╭─ 文書抜粋
社会課題の解決や理想的な社会のコンセプトを自ら発信し、世の中の賛同を得ながら実現を目指す。「ソートリーダーシップ(Thought Leadership)」の名のもとに公表するかは別として、こうした活動を展開する企業は少なくないと考えられます。様々な形でソートリーダーシップを実践する企業の経営層、キーパーソンの方々と、シンクタンク「国際社会経済研究所(IISE)(以下、IISE)」理事長の藤沢 久美による対談を通して、ソートリーダーシップにおける活動のヒントを見出し、新たな知見を浮かび上がらせていきます。対談を重ねながら、ソートリーダーシップが広く企業文化として定着することを目指し、発信していきます。

第1回のお相手は、NEC執行役 Corporate SEVP 兼 CGAOの田中 繁広 氏。かつて経済産業省で多くの国際交渉をリードしてきた田中氏が、自身の経験からソートリーダーシップの目的と意義を語ります。


未来のビジョンは情報だけでは作れない


藤沢 田中さんは、通商産業省(現在の経済産業省)でキャリアをスタートされました。まずは、経産省を選ばれた理由を教えてください。

田中 元々は法律家になりたいと思っていました。裁判官になり、世の中から冤罪を無くしたいという思いが強かったのです。しかし就活で官庁を回ってみると、意外に仕事が面白そうに感じました。仮に仕事がうまくいかなくても後で法曹を目指せば良いかと思い、国家公務員になることにしました。省庁の候補はいくつかありましたが、日本の強みは民間企業の持つ経済力なので、そこに近いところで仕事ができる通産省を選んだのです。
╰─
### [作業内容]
上のソートリーダーシップに関する対談記事から、「第1回のお相手は、NEC執行役 Corporate SEVP」を含む語句で始まり「できる通産省を選んだのです。」で終わる部分を、一字一句変えずに書き写してください。
╭─ 提供資料
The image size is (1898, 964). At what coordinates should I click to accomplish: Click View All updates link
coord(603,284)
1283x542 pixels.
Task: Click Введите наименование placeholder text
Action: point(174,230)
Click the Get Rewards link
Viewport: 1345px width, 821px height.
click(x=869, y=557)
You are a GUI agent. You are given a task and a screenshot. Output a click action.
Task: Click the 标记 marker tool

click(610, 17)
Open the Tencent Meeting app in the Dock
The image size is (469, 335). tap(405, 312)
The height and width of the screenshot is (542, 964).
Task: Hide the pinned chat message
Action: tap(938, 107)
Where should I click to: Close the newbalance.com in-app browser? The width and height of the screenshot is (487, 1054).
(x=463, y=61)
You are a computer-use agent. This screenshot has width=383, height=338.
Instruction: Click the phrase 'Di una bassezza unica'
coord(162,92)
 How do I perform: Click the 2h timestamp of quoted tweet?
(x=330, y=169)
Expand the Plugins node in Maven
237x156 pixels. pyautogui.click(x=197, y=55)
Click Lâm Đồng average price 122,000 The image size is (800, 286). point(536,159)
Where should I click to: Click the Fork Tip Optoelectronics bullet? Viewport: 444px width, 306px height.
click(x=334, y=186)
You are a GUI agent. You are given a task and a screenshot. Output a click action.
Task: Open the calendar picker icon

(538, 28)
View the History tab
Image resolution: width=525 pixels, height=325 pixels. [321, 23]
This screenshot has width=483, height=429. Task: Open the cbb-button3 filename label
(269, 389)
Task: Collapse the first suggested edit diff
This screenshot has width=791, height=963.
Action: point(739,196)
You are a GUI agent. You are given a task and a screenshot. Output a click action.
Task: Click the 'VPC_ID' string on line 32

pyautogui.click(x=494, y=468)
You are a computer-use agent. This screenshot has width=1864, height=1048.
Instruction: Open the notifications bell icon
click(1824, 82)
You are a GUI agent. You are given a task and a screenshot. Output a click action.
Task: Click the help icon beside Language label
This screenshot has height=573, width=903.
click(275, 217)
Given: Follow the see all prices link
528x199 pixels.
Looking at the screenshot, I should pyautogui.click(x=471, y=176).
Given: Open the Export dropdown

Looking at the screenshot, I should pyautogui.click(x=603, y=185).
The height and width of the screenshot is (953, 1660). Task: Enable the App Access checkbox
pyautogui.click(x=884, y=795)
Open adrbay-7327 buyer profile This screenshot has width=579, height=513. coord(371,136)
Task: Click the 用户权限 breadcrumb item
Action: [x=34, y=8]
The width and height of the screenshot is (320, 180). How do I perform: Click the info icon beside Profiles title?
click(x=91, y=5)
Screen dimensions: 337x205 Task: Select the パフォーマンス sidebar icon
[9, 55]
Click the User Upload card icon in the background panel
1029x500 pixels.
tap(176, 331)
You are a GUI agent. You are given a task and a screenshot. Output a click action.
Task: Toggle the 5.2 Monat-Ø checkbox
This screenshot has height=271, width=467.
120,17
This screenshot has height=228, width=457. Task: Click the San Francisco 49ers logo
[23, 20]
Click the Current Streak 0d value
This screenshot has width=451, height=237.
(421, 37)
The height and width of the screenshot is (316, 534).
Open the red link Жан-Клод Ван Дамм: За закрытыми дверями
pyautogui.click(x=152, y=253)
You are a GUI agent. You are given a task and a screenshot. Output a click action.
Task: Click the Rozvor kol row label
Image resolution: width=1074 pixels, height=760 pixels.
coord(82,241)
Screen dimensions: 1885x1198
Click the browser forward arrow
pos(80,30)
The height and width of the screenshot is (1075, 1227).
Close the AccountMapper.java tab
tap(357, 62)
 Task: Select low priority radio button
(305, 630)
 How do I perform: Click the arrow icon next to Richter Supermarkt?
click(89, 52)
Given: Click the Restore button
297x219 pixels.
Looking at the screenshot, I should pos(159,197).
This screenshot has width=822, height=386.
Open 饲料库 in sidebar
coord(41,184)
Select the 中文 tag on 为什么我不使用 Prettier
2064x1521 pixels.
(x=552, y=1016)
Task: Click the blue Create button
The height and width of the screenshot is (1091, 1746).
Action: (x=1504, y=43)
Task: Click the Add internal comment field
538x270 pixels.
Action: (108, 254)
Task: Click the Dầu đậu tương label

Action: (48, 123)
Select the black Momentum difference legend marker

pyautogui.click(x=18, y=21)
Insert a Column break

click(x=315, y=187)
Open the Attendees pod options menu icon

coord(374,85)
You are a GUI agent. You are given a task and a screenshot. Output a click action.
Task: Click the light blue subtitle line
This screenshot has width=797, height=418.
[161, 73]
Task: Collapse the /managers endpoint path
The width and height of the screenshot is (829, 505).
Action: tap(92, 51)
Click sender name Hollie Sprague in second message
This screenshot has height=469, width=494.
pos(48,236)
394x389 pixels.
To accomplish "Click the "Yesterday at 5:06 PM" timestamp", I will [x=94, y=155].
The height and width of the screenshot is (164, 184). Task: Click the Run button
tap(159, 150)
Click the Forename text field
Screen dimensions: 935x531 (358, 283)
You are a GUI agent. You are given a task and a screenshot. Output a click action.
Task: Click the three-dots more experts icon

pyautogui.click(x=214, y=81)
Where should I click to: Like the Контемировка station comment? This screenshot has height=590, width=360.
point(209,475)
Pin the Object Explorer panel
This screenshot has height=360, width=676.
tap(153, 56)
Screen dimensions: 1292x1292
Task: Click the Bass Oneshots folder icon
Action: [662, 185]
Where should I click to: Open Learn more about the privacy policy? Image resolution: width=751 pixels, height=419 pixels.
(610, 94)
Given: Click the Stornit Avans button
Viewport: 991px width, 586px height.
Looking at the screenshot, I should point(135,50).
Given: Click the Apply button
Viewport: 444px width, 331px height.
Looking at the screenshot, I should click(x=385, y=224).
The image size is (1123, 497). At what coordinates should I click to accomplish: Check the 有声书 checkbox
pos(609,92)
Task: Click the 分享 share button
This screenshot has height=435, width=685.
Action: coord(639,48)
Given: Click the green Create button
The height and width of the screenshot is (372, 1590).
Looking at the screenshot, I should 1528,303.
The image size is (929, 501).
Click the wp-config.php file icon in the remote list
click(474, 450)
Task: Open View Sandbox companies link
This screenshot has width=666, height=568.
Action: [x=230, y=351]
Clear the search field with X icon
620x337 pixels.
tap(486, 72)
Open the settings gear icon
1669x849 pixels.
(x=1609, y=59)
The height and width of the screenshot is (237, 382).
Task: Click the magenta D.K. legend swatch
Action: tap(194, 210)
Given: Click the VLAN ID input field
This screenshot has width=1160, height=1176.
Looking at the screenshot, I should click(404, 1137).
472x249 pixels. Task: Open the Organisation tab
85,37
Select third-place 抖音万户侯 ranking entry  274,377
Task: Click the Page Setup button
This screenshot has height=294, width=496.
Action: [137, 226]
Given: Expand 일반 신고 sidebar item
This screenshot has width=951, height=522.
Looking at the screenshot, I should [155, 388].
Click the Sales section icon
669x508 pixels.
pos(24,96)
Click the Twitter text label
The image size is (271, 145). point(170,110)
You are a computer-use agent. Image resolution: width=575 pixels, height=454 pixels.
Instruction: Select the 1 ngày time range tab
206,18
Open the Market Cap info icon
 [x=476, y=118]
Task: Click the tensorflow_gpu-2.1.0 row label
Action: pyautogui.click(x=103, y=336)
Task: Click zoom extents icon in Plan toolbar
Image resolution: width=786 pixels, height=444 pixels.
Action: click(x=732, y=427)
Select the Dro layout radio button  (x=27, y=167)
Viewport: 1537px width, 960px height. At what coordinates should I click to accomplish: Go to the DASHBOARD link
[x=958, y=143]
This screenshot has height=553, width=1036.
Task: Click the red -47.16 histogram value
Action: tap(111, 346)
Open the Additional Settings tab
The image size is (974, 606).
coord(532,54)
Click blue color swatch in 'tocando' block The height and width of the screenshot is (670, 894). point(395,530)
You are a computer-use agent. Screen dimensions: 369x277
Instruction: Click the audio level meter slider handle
╰─
### [回答]
第1回のお相手は、NEC執行役 Corporate SEVP 兼 CGAOの田中 繁広 氏。かつて経済産業省で多くの国際交渉をリードしてきた田中氏が、自身の経験からソートリーダーシップの目的と意義を語ります。


未来のビジョンは情報だけでは作れない


藤沢 田中さんは、通商産業省(現在の経済産業省)でキャリアをスタートされました。まずは、経産省を選ばれた理由を教えてください。

田中 元々は法律家になりたいと思っていました。裁判官になり、世の中から冤罪を無くしたいという思いが強かったのです。しかし就活で官庁を回ってみると、意外に仕事が面白そうに感じました。仮に仕事がうまくいかなくても後で法曹を目指せば良いかと思い、国家公務員になることにしました。省庁の候補はいくつかありましたが、日本の強みは民間企業の持つ経済力なので、そこに近いところで仕事ができる通産省を選んだのです。